#### [PROBLEM DETAILS]
Using the data below, reproduce exactly the lines from the line with "Courses (93, 679)" to the line with "Nous écrire (723, 1743)", both included; pictures must be dropped.

#### [MATERIAL SUPPLIED]
+---+

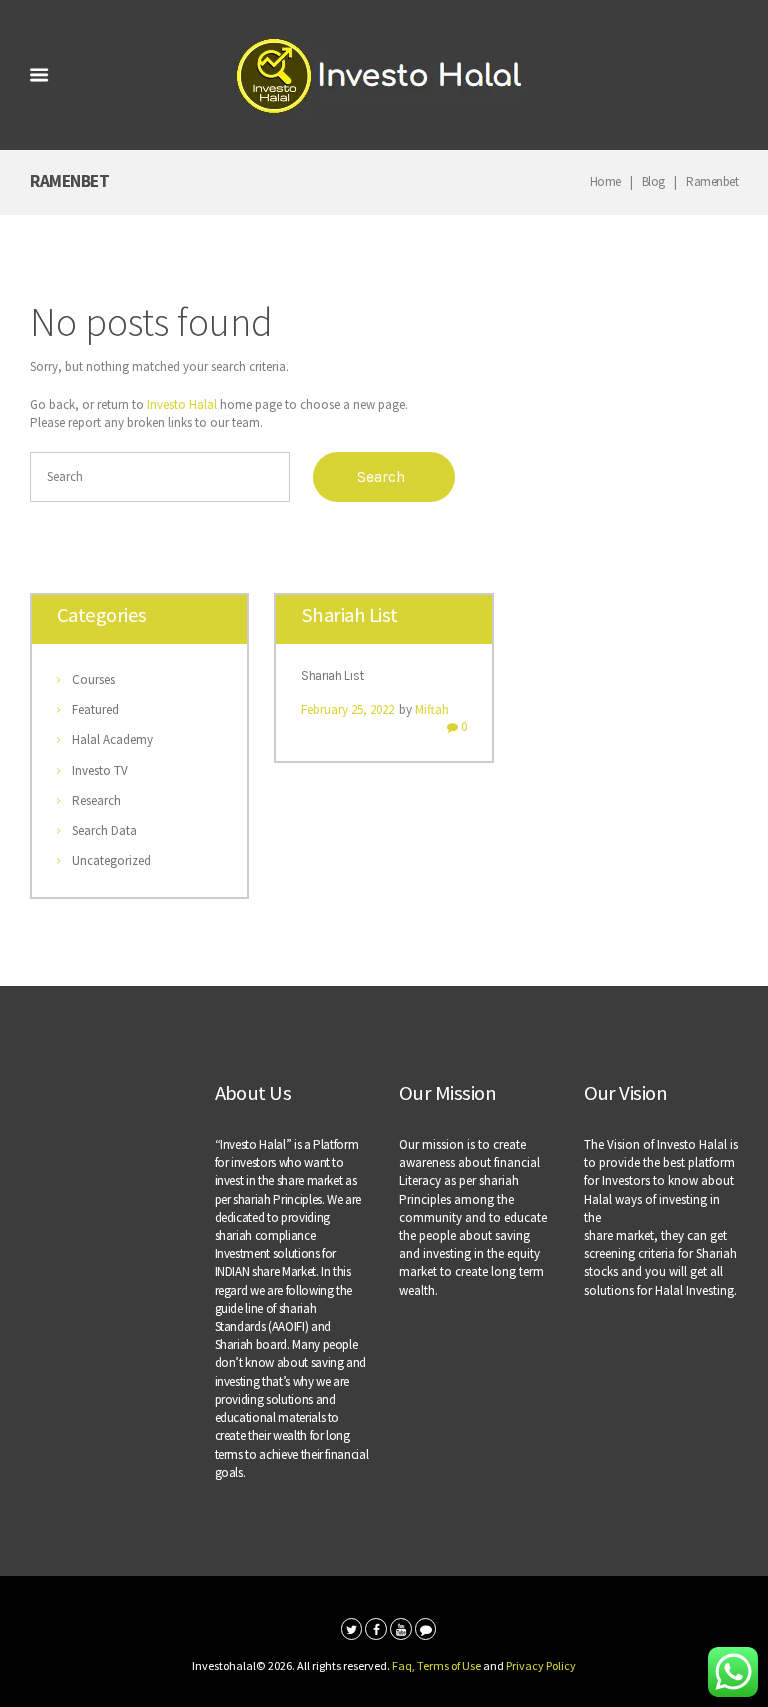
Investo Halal (182, 404)
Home (605, 181)
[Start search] (384, 477)
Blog (653, 181)
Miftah (432, 709)
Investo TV (100, 770)
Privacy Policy (541, 1665)
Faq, (404, 1665)
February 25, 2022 (347, 709)
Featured (95, 709)
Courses (93, 679)
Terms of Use (449, 1665)
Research (96, 800)
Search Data (104, 830)
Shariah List (332, 675)
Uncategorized (111, 860)
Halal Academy (112, 739)
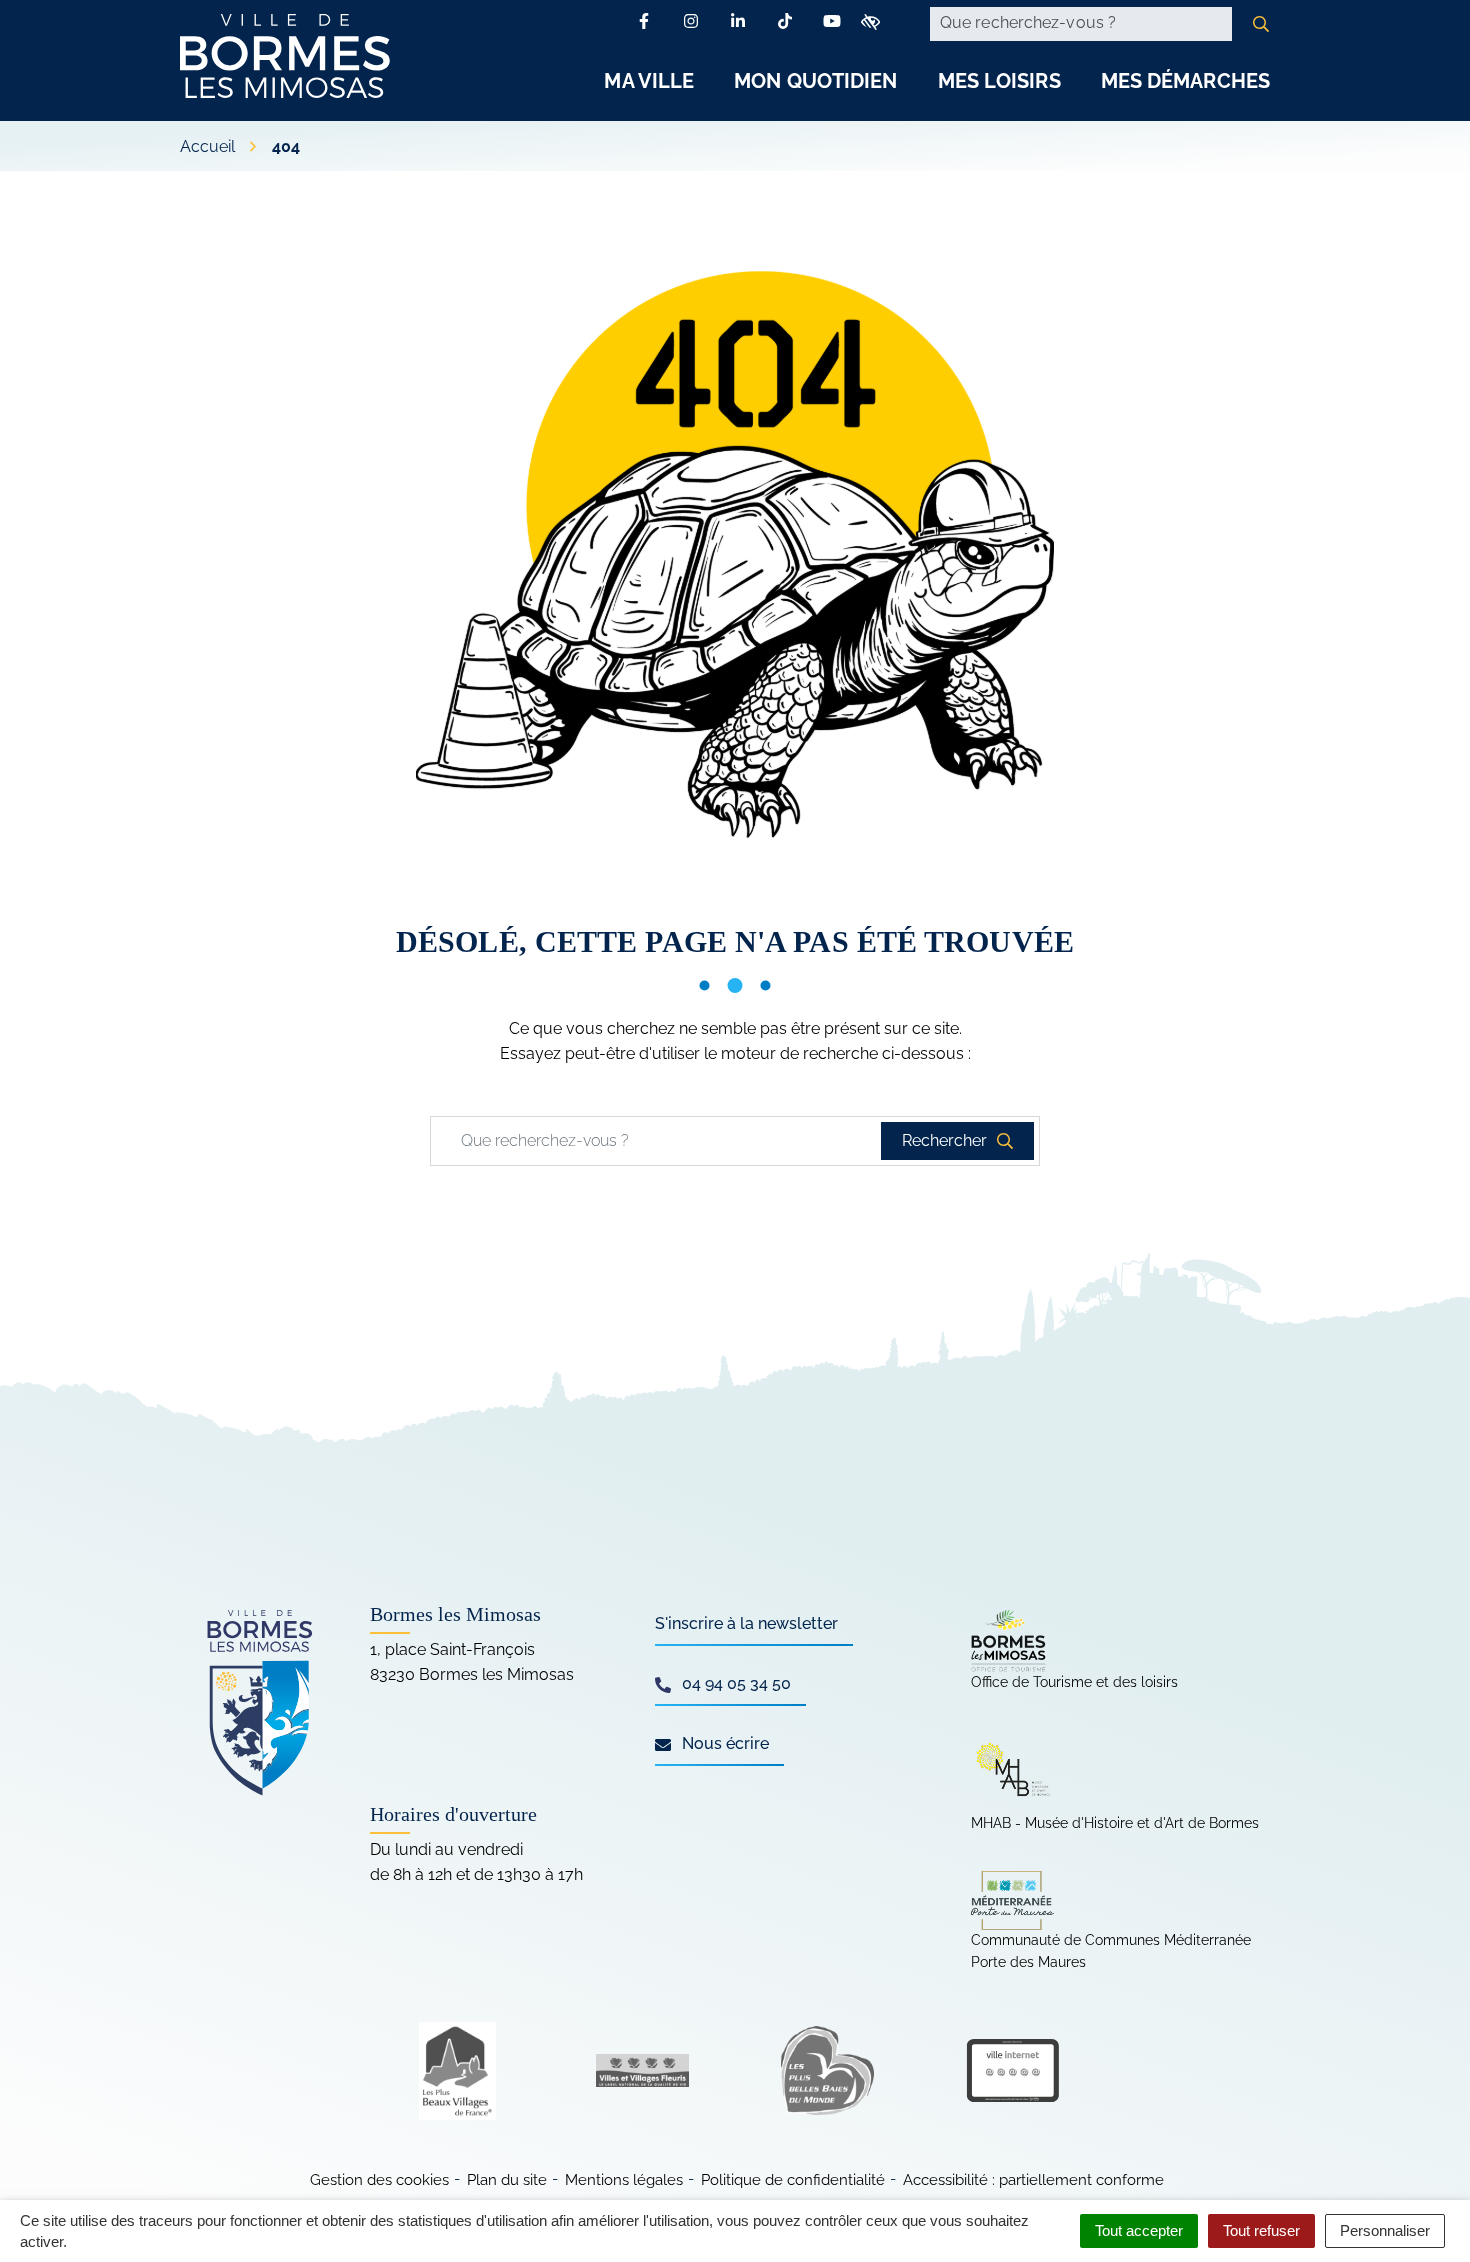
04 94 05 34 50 (734, 1683)
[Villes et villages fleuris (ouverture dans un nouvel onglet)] (642, 2070)
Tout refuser (1261, 2230)
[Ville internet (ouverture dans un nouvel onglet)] (1012, 2070)
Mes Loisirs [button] (999, 81)
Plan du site (507, 2180)
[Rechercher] (1261, 24)
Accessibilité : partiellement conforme (1033, 2180)
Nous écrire (723, 1743)
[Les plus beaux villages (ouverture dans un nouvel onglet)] (457, 2071)
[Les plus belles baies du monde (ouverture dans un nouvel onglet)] (827, 2070)
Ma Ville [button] (649, 81)
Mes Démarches (1185, 81)
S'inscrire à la (746, 1623)
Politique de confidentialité (793, 2180)
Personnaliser (1385, 2230)
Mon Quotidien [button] (815, 81)
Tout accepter (1139, 2230)
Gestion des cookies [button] (379, 2180)
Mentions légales (624, 2180)
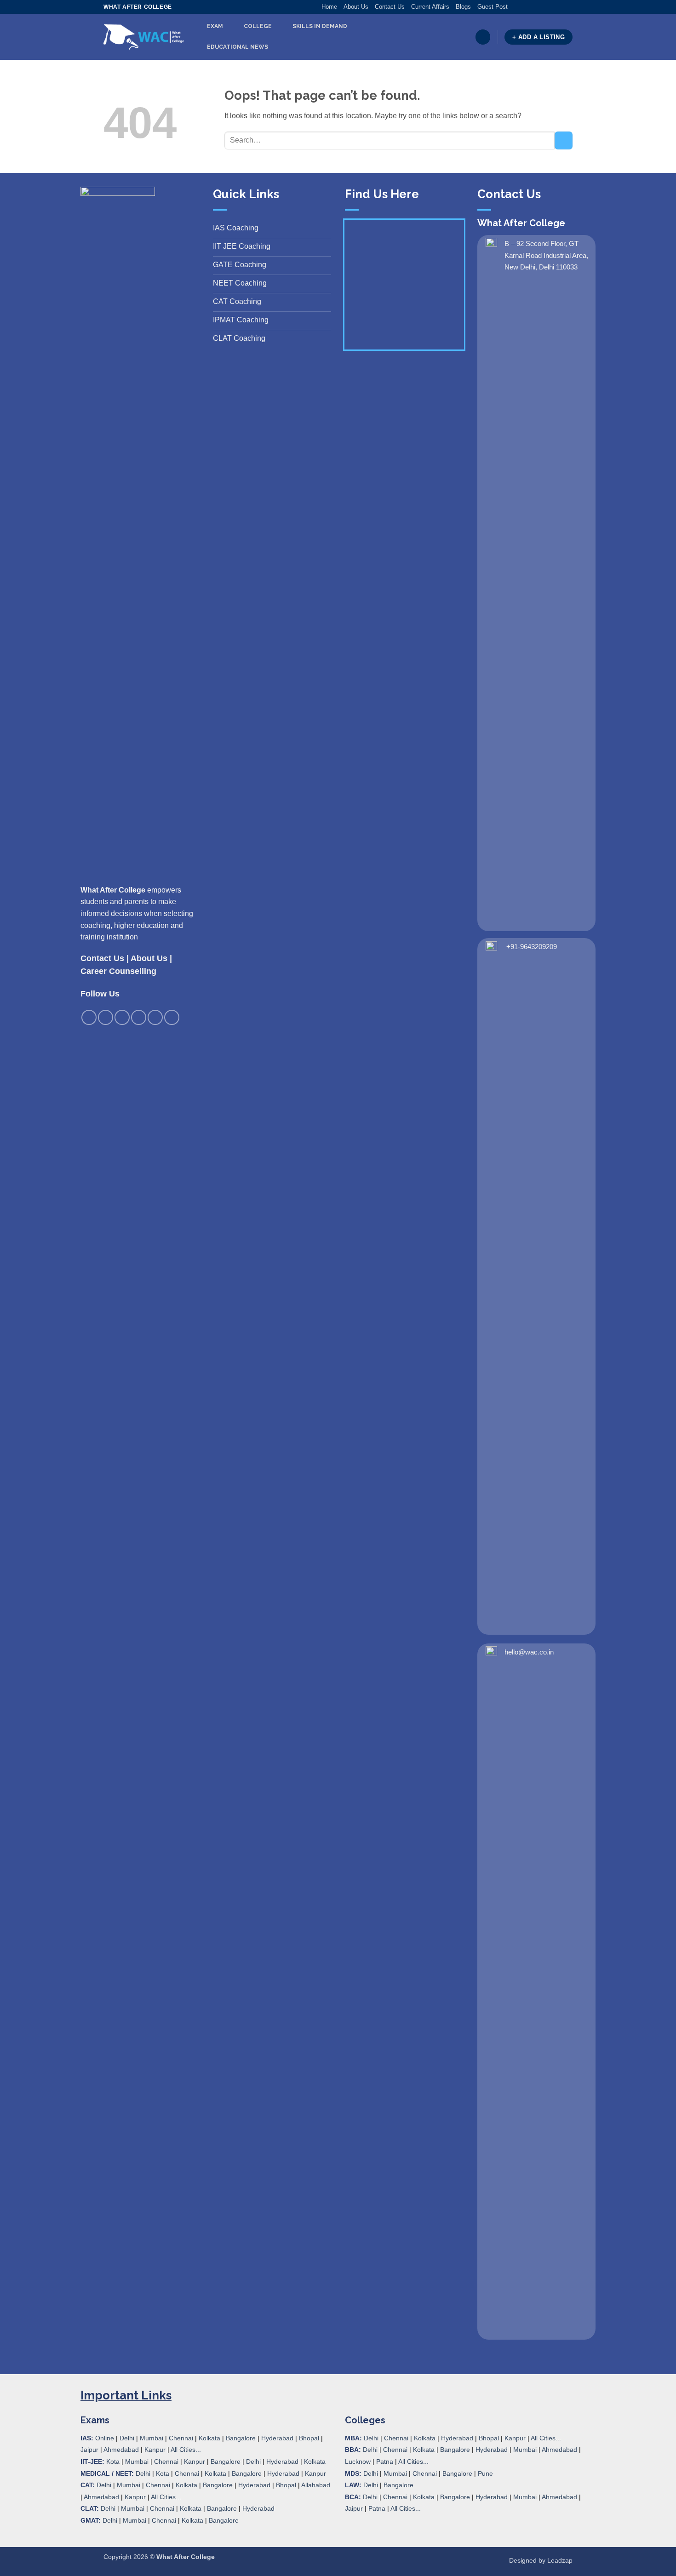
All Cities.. (165, 2497)
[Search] (482, 37)
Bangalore (241, 2438)
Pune (485, 2473)
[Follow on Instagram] (524, 7)
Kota (113, 2461)
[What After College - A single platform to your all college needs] (143, 37)
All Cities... (186, 2449)
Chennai (181, 2438)
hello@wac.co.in (529, 1652)
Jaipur (89, 2449)
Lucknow (358, 2461)
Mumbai (151, 2438)
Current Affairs (430, 6)
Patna (384, 2461)
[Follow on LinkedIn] (559, 7)
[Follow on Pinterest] (550, 7)
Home (329, 6)
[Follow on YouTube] (568, 7)
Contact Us (390, 6)
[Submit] (564, 140)
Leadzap (560, 2560)
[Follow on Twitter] (533, 7)
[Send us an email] (541, 7)
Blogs (463, 6)
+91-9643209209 (531, 946)
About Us (356, 6)
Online (104, 2438)
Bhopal (309, 2438)
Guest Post (492, 6)
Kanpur (155, 2449)
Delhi (127, 2438)
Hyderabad (277, 2438)
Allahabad (315, 2485)
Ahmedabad (121, 2449)
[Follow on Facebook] (515, 7)
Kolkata (209, 2438)
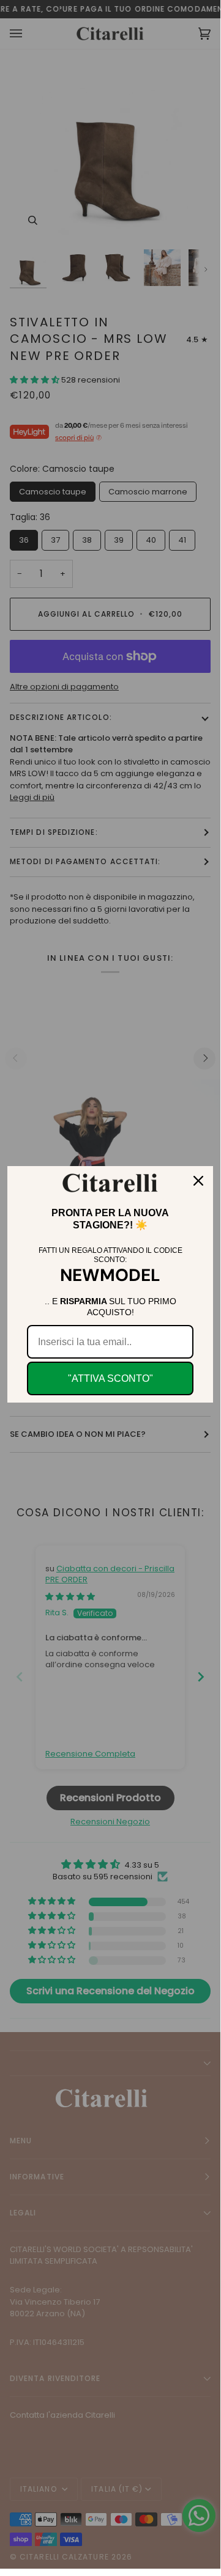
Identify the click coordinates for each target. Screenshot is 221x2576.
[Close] (198, 1180)
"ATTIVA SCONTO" (110, 1378)
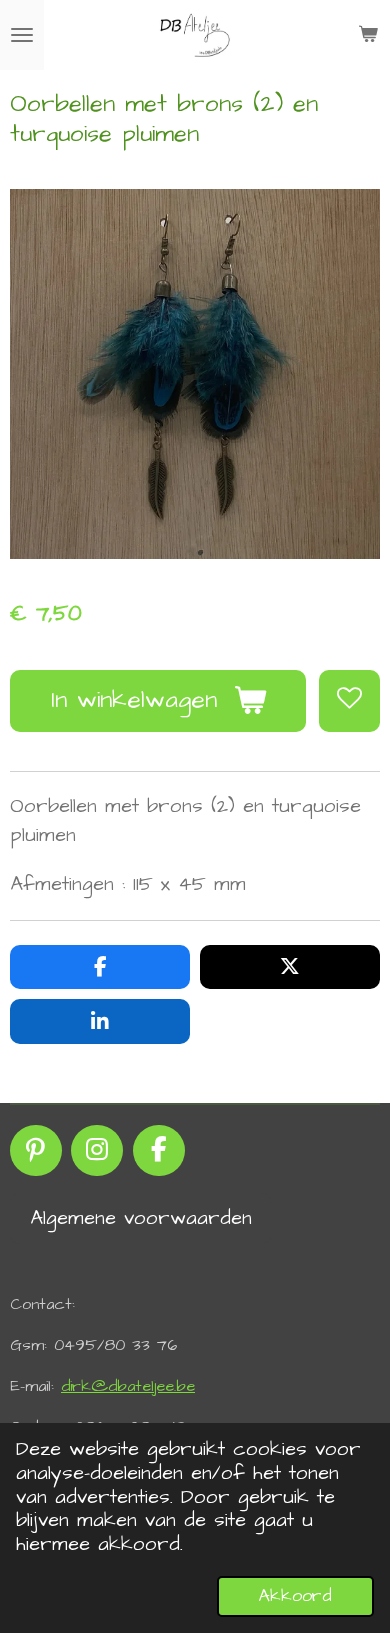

+---+

#### [RESPONSE TO THE EXERCISE]
Courses (93, 679)
Terms of Use (449, 1665)
Research (96, 800)
Search Data (104, 830)
Shariah List (332, 675)
Uncategorized (111, 860)
Halal Academy (112, 739)
04 94 05 34 50 (734, 1683)
[Villes et villages fleuris (ouverture dans un nouvel onglet)] (642, 2070)
Tout refuser (1261, 2230)
[Ville internet (ouverture dans un nouvel onglet)] (1012, 2070)
Mes Loisirs [button] (999, 81)
Plan du site (507, 2180)
[Rechercher] (1261, 24)
Accessibilité : partiellement conforme (1033, 2180)
Nous écrire (723, 1743)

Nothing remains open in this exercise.